Menutup akses keadilan
Pada bagian lain pertimbangannya, MK menyatakan bahwa keberadaan pasal 31 jo. pasal 1 ayat (1) UUA telah membatasi kebebasan seseorang untuk memperoleh sumber informasi hanya pada seorang advokat. Jika orang di luar profesi advokat memberi konsultasi hukum, maka ia terancam pidana lima tahun penjara atau denda Rp50 juta.

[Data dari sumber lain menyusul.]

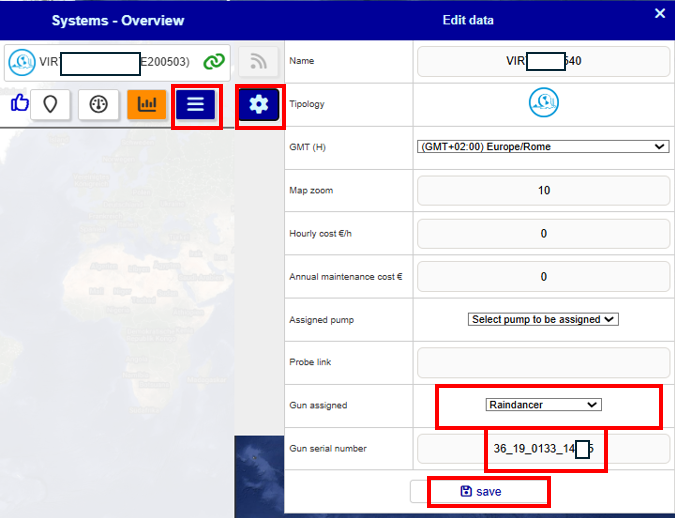Open the gauge dashboard button
Screen dimensions: 675x518
point(99,104)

Padahal berdasarkan pasal 28F UUD 1945 setiap orang berhak berkomunikasi dan memperoleh informasi untuk mengembangkan pribadi dan lingkungan sosialnya serta berhak mencari dan memperoleh informasi dari segala saluran yang ada. Seseorang yang memerlukan jasa hukum di luar pengadilan pada hakekatnya adalah ingin memperoleh informasi hukum yang dijamin UUD 1945. Adalah hak setiap orang untuk mendapatkan informasi hukum dari sumber yang layak dipercaya.
MK juga menilai materi UUA terlalu jauh mengatur hukum acara. Pemikiran bahwa kelak hanya advokat yang boleh beracara di muka pengadilan dinilai MK sebagai materi yang harusnya diatur dalam hukum acara.

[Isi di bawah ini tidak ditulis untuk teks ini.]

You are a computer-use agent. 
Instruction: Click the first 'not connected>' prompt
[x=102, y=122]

Namun putusan MK itu tidak dicapai dengan suara bulat. Tiga hakim konstitusi-HM Laica Marzuki, HAS Natabaya dan Achmad Roestandi--menyampaikan dissenting opinion. Ketiganya berpendapat bahwa pasal 31 UUA justeru dibuat guna melindungi profesi advokat, suatu beroepsbescherming bagi advokat. Manakala seseorang dengan sengaja menjalankan pekerjaan advokat dan bertindak seolah-olah sebagai advokat tetapi bukan advokat, maka hal dimaksud merupakan strafbare sanctie (sanksi pidana) yang ditujukan kepada non-profesi advokat atau orang lain di luar profesi advokat.
Ketiga hakim tadi berpendapat bahwa pasal 31 tidak ada kaitannya dengan perlakuan diskriminasi yang didalilkan para pemohon dari Laboratorium Konsultasi dan Pelayanan Hukum Universitas Muhammadiyah Malang (UMM).